== TASK DETAILS ==
Pull out every one of the lines below and copy them word for word, with nothing changed.

Pointing records for text and elements:
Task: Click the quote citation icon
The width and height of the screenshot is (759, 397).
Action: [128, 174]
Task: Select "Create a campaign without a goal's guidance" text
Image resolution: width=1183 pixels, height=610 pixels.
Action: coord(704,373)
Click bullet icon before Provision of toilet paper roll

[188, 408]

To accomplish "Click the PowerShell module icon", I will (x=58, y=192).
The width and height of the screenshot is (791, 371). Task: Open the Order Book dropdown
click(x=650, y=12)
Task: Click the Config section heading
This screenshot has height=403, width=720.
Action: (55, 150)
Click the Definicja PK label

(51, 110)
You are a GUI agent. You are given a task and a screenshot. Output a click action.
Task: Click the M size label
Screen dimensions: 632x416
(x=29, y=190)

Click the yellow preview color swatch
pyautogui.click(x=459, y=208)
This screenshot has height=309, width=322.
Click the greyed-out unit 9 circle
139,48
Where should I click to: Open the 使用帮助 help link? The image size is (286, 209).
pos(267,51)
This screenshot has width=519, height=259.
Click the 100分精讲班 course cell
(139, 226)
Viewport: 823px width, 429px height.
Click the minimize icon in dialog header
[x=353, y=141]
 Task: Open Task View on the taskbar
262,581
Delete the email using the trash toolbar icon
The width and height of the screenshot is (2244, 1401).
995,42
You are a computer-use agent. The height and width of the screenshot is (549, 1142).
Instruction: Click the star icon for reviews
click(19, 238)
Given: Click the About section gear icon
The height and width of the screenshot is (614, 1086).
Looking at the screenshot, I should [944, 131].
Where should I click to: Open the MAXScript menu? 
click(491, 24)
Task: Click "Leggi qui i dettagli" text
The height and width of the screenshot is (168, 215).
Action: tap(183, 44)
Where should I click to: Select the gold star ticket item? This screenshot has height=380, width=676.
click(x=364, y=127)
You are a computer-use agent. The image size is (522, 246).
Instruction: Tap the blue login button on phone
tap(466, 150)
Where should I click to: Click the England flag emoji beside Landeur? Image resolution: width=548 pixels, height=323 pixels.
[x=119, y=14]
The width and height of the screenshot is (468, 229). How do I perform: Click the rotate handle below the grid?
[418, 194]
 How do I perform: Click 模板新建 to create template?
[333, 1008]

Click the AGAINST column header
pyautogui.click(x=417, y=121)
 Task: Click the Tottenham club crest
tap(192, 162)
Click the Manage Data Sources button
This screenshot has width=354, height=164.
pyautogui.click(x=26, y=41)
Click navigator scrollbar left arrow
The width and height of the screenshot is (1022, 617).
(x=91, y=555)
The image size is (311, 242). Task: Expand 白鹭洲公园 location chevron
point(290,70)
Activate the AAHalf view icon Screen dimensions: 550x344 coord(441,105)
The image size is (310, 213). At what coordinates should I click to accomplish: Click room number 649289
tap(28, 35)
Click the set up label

== COMPLETE RESPONSE ==
Task: Click the quote citation icon
The width and height of the screenshot is (759, 397).
Action: [128, 174]
Task: Select "Create a campaign without a goal's guidance" text
Image resolution: width=1183 pixels, height=610 pixels.
Action: coord(704,373)
Click bullet icon before Provision of toilet paper roll

[188, 408]

To accomplish "Click the PowerShell module icon", I will (x=58, y=192).
The width and height of the screenshot is (791, 371). Task: Open the Order Book dropdown
click(x=650, y=12)
Task: Click the Config section heading
This screenshot has height=403, width=720.
Action: (55, 150)
Click the Definicja PK label

(51, 110)
You are a GUI agent. You are given a task and a screenshot. Output a click action.
Task: Click the M size label
Screen dimensions: 632x416
(x=29, y=190)

Click the yellow preview color swatch
pyautogui.click(x=459, y=208)
This screenshot has height=309, width=322.
Click the greyed-out unit 9 circle
139,48
Where should I click to: Open the 使用帮助 help link? The image size is (286, 209).
pos(267,51)
This screenshot has width=519, height=259.
Click the 100分精讲班 course cell
(139, 226)
Viewport: 823px width, 429px height.
Click the minimize icon in dialog header
[x=353, y=141]
 Task: Open Task View on the taskbar
262,581
Delete the email using the trash toolbar icon
The width and height of the screenshot is (2244, 1401).
995,42
You are a computer-use agent. The height and width of the screenshot is (549, 1142).
Instruction: Click the star icon for reviews
click(19, 238)
Given: Click the About section gear icon
The height and width of the screenshot is (614, 1086).
Looking at the screenshot, I should [944, 131].
Where should I click to: Open the MAXScript menu? 
click(491, 24)
Task: Click "Leggi qui i dettagli" text
The height and width of the screenshot is (168, 215).
Action: tap(183, 44)
Where should I click to: Select the gold star ticket item? This screenshot has height=380, width=676.
click(x=364, y=127)
You are a computer-use agent. The image size is (522, 246).
Instruction: Tap the blue login button on phone
tap(466, 150)
Where should I click to: Click the England flag emoji beside Landeur? Image resolution: width=548 pixels, height=323 pixels.
[x=119, y=14]
The width and height of the screenshot is (468, 229). How do I perform: Click the rotate handle below the grid?
[418, 194]
 How do I perform: Click 模板新建 to create template?
[333, 1008]

Click the AGAINST column header
pyautogui.click(x=417, y=121)
 Task: Click the Tottenham club crest
tap(192, 162)
Click the Manage Data Sources button
This screenshot has width=354, height=164.
pyautogui.click(x=26, y=41)
Click navigator scrollbar left arrow
The width and height of the screenshot is (1022, 617).
(x=91, y=555)
The image size is (311, 242). Task: Expand 白鹭洲公园 location chevron
point(290,70)
Activate the AAHalf view icon Screen dimensions: 550x344 coord(441,105)
The image size is (310, 213). At what coordinates should I click to accomplish: Click room number 649289
tap(28, 35)
Click the set up label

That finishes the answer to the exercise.